TASK TO COMPLETE:
From the State v. Slade case text, transcribe word for word the passage that opens with the words containing "State v. Slade" and closes with "Gen., for respondent.".

-------- TEXT TO READ --------

State v. Slade
Decision Date | 12 September 1960 |
Docket Number | No. 2,No. 47728,47728,2 |
Citation | 338 S.W.2d 802 |
Parties | STATE of Missouri, Respondent, v. Otis LeRoy SLADE, Arthur Russell Siade and Kenneth Lee Waller, Appellants |
Court | Missouri Supreme Court |
Earl E. Roberts, Steelville, for appellants.
John M. Dalton, Atty. Gen., James B. Slusher, Asst. Atty. Gen., for respondent.
The defendants were found guilty of stealing a motor vehicle as jointly charged in an information filed in the Circuit Court of Phelps County and the punishment of each was assessed at imprisonment in the penitentiary for a term of three years. Their joint motion for a new trial was overruled and they were sentenced in accordance with the verdict of the jury. Among other assignments of error is the contention that the evidence was insufficient to make a submissible case and that a judgment of acquittal should have been directed.

-------- STORED RECORDS --------

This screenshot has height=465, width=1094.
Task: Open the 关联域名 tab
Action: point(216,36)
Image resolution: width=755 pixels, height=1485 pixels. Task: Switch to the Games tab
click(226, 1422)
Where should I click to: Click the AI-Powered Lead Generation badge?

--------
-------- STORED RECORDS --------

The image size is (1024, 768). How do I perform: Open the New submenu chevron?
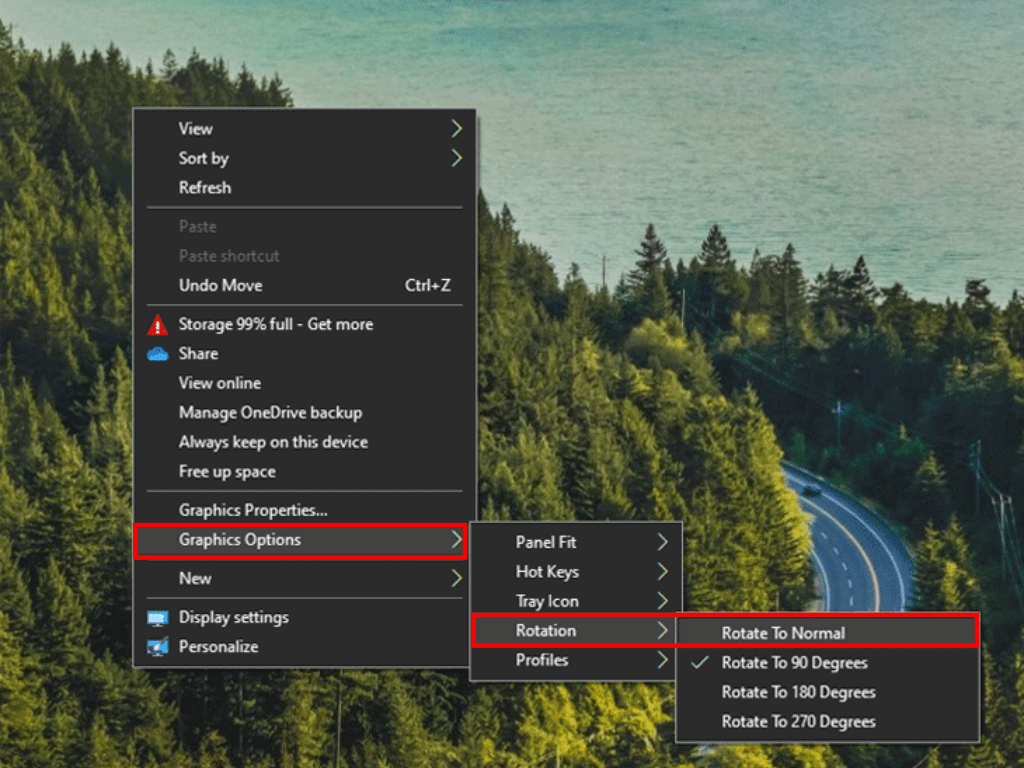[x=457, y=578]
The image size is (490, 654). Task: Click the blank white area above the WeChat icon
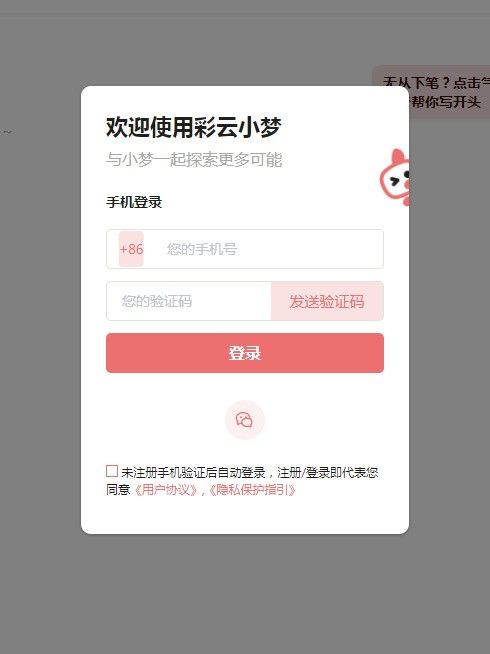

--------

THE REPLY:
State v. Slade
Decision Date | 12 September 1960 |
Docket Number | No. 2,No. 47728,47728,2 |
Citation | 338 S.W.2d 802 |
Parties | STATE of Missouri, Respondent, v. Otis LeRoy SLADE, Arthur Russell Siade and Kenneth Lee Waller, Appellants |
Court | Missouri Supreme Court |
Earl E. Roberts, Steelville, for appellants.
John M. Dalton, Atty. Gen., James B. Slusher, Asst. Atty. Gen., for respondent.